FAQ Histoire — Le Sel de Guérande

Depuis quand récolte-t-on du sel à Guérande ?

La production de sel dans la presqu'île guérandaise remonte à l'Antiquité, probablement dès l'époque celtique, puis s'est structurée sous l'occupation romaine. Les marais salants tels qu'on les connaît aujourd'hui, avec leur réseau d'œillets et de canaux, se sont véritablement développés à partir du Moyen Âge, notamment sous l'impulsion des moines et des seigneurs locaux qui organisèrent l'exploitation du site.

Pourquoi le sel de Guérande était-il si précieux autrefois ?

Avant l'invention de la réfrigération, le sel était le principal moyen de conservation des aliments, en particulier du poisson et de la viande. Le sel de Guérande, réputé pour sa pureté et sa qualité, alimentait un commerce actif vers l'intérieur des terres, la Bretagne, mais aussi vers l'Europe du Nord via le port du Croisic. Il représentait une véritable richesse économique pour la région, taxée et convoitée au même titre que d'autres denrées stratégiques.

Qu'est-ce que la gabelle et quel lien avec Guérande ?

La gabelle était un impôt royal sur le sel, mis en place en France à partir du XIVe siècle et resté en vigueur jusqu'à la Révolution française. Le sel de Guérande, du fait de son statut de "pays de grande gabelle" ou de régions à statut particulier selon les époques, a été au cœur d'enjeux fiscaux majeurs, donnant lieu à une intense contrebande (le "faux-saunage") et à une répression sévère de la part de l'administration royale.

Comment le métier de paludier s'est-il transmis dans le temps ?

Le métier de paludier se transmet traditionnellement de génération en génération, souvent au sein des mêmes familles exploitant les mêmes marais depuis des décennies, voire des siècles. Le savoir-faire, essentiellement gestuel et lié à une lecture fine du climat et des marées, s'apprend par compagnonnage sur le terrain, aux côtés d'un paludier expérimenté.

Le métier de paludier a-t-il failli disparaître ?

Oui. Au cours du XXe siècle, l'exode rural, la concurrence du sel industriel à bas coût et la pénibilité du métier ont entraîné un déclin important du nombre de paludiers actifs à Guérande. Dans les années 1970-1980, un mouvement de renouveau porté par de jeunes producteurs et des associations de sauvegarde a permis de relancer l'activité et de revaloriser le savoir-faire artisanal, aboutissant progressivement à la reconnaissance actuelle du sel de Guérande.

Quand le sel de Guérande a-t-il obtenu une reconnaissance officielle ?

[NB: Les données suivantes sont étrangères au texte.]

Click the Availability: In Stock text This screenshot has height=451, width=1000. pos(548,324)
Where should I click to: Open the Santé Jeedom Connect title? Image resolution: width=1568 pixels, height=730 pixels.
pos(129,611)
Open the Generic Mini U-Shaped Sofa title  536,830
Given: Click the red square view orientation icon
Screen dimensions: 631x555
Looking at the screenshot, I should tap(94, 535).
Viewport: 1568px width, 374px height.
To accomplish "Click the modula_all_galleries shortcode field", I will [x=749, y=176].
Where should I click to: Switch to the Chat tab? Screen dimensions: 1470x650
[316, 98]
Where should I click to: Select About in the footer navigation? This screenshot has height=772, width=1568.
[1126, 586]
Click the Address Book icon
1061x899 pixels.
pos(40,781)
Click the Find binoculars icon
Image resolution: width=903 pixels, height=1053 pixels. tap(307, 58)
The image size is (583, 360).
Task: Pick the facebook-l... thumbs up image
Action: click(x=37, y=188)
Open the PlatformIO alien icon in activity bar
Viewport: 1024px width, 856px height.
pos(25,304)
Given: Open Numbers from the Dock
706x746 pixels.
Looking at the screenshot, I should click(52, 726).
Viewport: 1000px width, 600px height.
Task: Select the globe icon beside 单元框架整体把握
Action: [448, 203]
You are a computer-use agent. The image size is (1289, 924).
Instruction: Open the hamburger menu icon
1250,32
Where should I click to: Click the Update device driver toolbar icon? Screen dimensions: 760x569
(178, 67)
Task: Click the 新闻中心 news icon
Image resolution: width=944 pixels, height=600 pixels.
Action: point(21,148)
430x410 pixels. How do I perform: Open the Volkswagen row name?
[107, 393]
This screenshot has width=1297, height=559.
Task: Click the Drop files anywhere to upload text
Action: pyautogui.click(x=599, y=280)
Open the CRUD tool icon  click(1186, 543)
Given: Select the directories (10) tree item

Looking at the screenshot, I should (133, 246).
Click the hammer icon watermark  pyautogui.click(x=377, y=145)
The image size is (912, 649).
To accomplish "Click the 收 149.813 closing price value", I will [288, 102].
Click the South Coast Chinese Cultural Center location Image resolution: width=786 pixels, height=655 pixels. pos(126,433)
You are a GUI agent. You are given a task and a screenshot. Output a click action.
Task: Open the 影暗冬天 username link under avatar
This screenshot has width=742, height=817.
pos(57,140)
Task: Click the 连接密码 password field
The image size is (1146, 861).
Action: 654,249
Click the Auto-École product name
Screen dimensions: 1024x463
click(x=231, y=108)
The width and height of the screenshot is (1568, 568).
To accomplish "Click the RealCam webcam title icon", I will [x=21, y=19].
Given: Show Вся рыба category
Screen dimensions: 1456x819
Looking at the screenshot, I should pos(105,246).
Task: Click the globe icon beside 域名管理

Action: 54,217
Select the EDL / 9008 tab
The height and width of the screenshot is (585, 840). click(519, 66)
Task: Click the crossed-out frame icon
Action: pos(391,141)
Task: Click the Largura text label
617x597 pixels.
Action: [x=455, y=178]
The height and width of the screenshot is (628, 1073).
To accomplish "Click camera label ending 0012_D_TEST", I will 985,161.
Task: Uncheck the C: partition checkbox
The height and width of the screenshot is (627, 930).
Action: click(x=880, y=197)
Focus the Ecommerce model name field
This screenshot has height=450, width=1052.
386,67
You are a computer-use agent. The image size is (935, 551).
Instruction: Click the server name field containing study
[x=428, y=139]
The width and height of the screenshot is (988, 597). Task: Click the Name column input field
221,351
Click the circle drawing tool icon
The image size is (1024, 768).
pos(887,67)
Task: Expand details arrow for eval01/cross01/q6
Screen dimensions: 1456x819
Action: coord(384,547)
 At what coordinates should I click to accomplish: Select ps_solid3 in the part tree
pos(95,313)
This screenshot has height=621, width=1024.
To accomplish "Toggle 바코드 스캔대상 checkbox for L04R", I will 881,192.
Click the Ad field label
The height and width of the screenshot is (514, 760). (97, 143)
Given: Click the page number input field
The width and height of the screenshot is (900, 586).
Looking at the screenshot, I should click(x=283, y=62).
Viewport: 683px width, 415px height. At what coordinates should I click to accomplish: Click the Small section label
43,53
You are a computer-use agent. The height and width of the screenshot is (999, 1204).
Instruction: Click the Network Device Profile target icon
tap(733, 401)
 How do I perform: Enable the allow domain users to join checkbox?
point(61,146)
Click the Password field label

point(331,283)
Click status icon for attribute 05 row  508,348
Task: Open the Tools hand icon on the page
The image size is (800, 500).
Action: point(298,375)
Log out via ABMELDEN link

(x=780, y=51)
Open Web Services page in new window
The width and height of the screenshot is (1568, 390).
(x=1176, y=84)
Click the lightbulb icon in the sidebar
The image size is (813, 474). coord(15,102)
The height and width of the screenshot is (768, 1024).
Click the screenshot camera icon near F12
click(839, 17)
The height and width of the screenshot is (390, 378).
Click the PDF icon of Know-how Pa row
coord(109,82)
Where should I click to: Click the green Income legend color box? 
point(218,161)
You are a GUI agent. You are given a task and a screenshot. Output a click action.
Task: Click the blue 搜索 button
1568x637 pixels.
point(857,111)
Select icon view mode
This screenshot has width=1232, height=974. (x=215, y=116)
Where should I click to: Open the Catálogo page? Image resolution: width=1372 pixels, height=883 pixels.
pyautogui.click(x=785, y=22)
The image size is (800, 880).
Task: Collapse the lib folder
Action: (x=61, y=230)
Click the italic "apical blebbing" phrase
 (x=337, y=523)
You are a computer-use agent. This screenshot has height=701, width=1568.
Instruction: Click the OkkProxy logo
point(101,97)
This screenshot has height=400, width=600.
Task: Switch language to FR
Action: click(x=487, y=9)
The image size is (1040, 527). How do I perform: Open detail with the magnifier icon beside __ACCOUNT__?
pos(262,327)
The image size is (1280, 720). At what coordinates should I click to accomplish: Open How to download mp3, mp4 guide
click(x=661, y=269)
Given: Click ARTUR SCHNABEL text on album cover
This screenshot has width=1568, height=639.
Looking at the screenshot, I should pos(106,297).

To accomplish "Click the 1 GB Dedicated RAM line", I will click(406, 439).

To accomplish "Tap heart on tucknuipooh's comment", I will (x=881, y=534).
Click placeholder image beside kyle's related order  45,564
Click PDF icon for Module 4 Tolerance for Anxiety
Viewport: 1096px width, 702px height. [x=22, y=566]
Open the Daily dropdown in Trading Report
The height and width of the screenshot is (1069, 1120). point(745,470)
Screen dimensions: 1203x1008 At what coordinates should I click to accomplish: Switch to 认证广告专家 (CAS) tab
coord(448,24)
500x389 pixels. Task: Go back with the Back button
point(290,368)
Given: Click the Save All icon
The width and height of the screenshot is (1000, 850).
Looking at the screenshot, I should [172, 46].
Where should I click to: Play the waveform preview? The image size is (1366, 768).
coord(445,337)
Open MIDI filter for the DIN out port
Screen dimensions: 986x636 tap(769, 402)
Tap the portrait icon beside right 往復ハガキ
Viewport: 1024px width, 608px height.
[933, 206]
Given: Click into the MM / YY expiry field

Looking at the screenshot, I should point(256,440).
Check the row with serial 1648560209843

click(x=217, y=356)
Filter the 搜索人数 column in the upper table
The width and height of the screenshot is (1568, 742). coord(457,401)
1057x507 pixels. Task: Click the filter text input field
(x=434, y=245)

Le sel de Guérande bénéficie d'une Indication Géographique Protégée (IGP), obtenue en 2012 au niveau européen, qui consacre officiellement le lien entre le produit, son terroir et la méthode de récolte manuelle traditionnelle. Cette reconnaissance est l'aboutissement d'un long travail de structuration de la filière, engagé notamment via des coopératives de producteurs dès la seconde moitié du XXe siècle.

Le paysage des marais salants a-t-il beaucoup changé depuis ses origines ?

La structure générale du réseau (vasières, canaux, œillets) est restée largement fidèle à sa conception ancienne, car elle repose sur un système hydraulique optimisé au fil des siècles et particulièrement bien pensé. Ce qui a évolué, ce sont surtout les statuts d'exploitation, les outils de commercialisation et la reconnaissance patrimoniale du site, aujourd'hui identifié comme un paysage culturel remarquable.

Existe-t-il des traces ou vestiges de l'histoire salicole à visiter aujourd'hui ?

Oui, plusieurs lieux permettent de découvrir cette histoire : les marais salants eux-mêmes, souvent ouverts à la visite guidée, des musées et maisons du sel dédiés au patrimoine paludier, ainsi que les remparts et le centre historique de la ville close de Guérande, témoins de la prospérité liée au commerce du sel au Moyen Âge.

Pourquoi dit-on que le sel de Guérande est un "or blanc" ?

Cette expression remonte à l'importance économique historique du sel, comparable à celle d'un métal précieux à une époque où il était rare, taxé et indispensable à la conservation alimentaire. L'expression perdure aujourd'hui pour évoquer la valeur patrimoniale et artisanale exceptionnelle du produit, plus que sa valeur strictement marchande.